## STATED TASK
Count the lines of the data below that contain the string "agent", matching case exactly. Reply with the number alone.

A sequence of records
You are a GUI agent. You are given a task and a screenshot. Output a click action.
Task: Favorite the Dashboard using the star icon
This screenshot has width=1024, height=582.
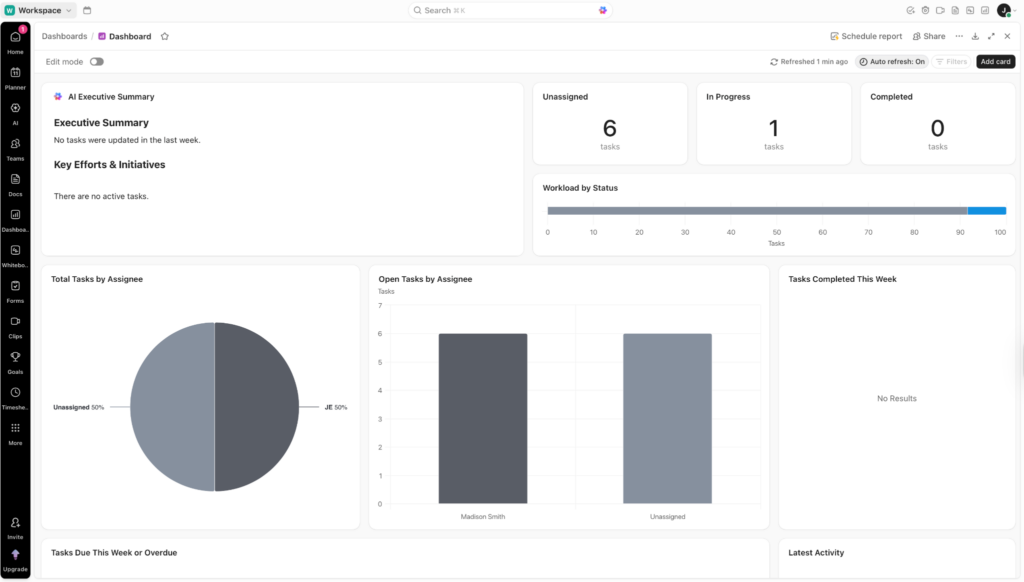tap(164, 36)
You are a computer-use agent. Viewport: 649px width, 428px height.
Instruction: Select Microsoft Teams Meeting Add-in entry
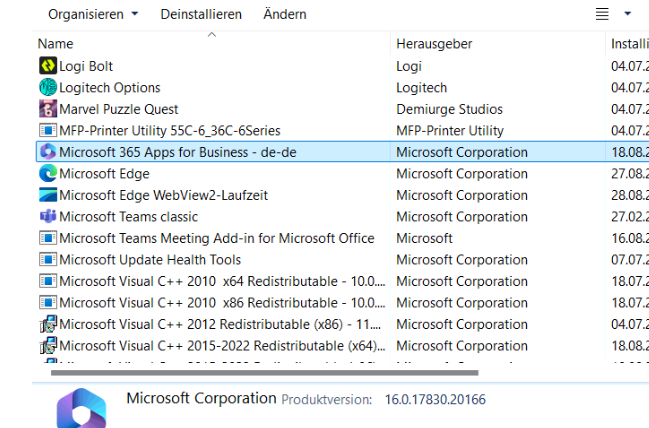(216, 238)
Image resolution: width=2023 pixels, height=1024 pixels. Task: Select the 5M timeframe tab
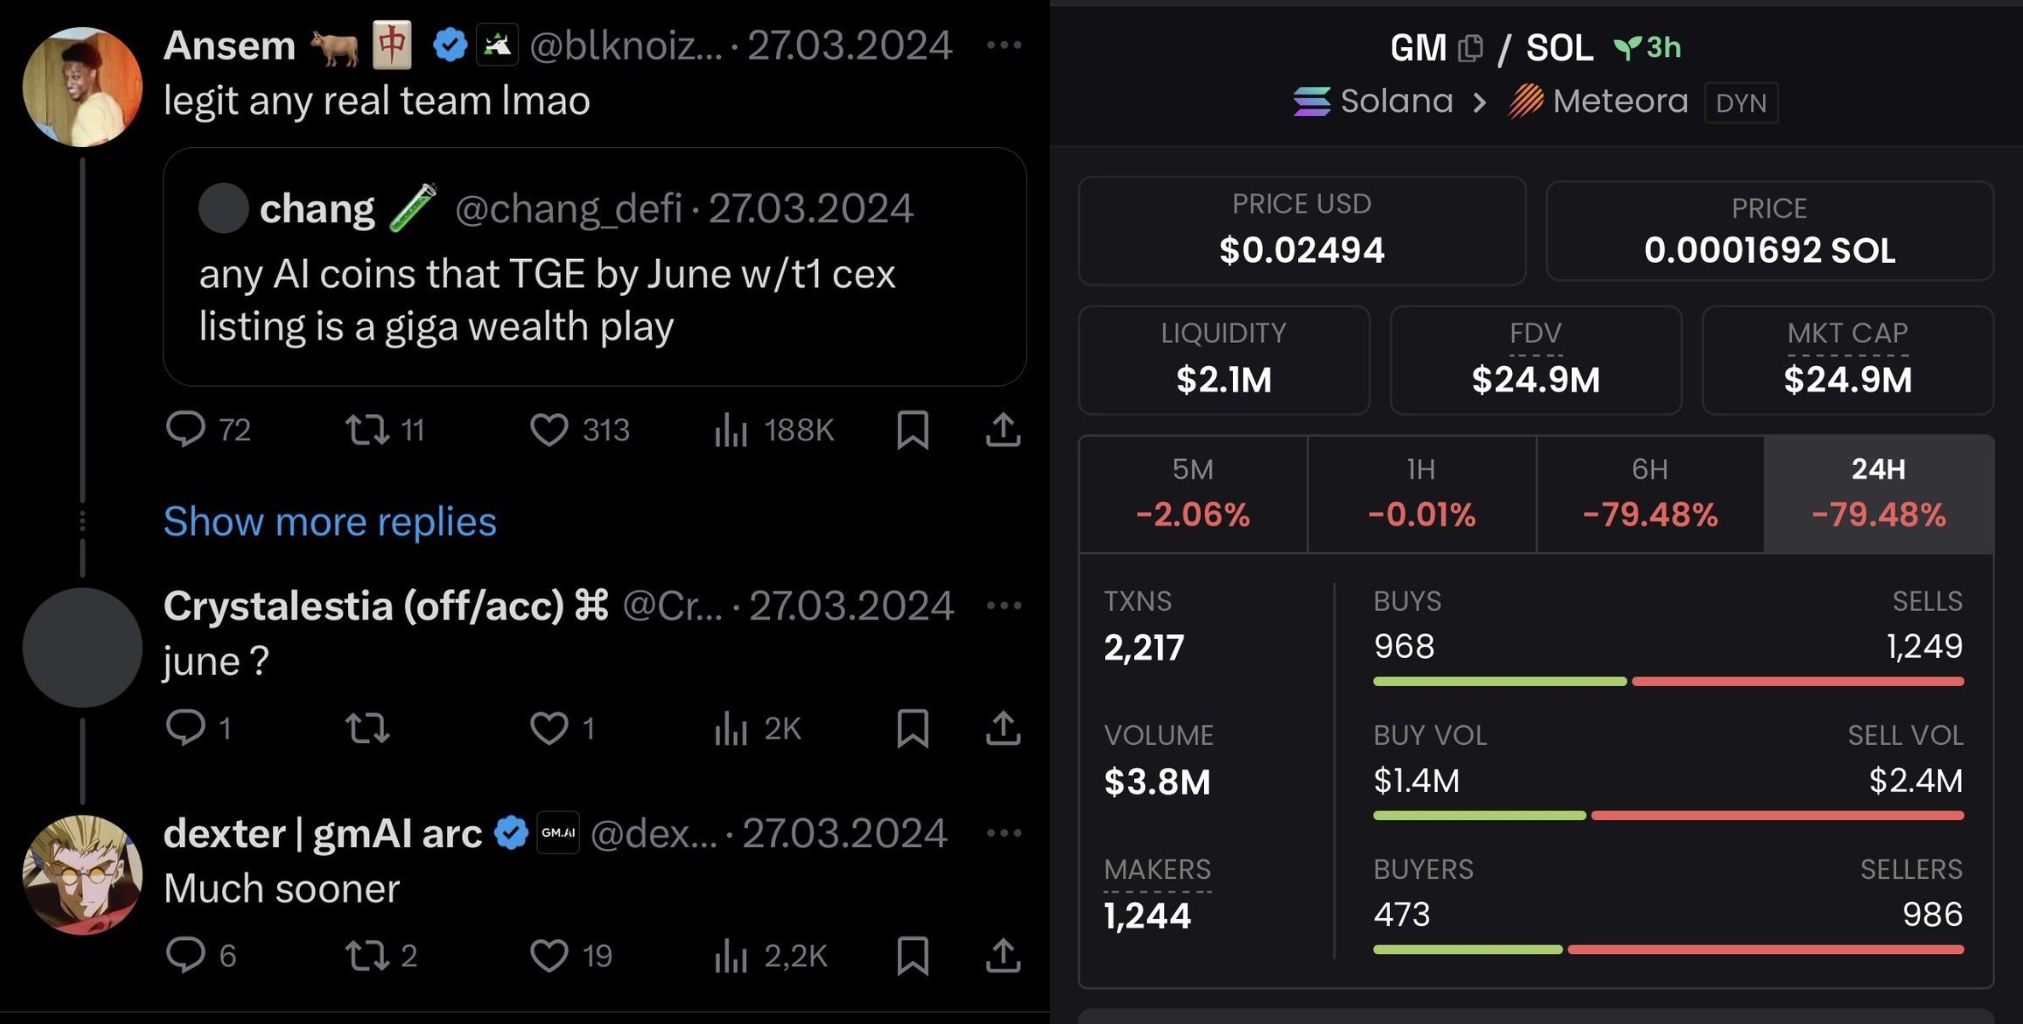1192,493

## WRITTEN ANSWER
2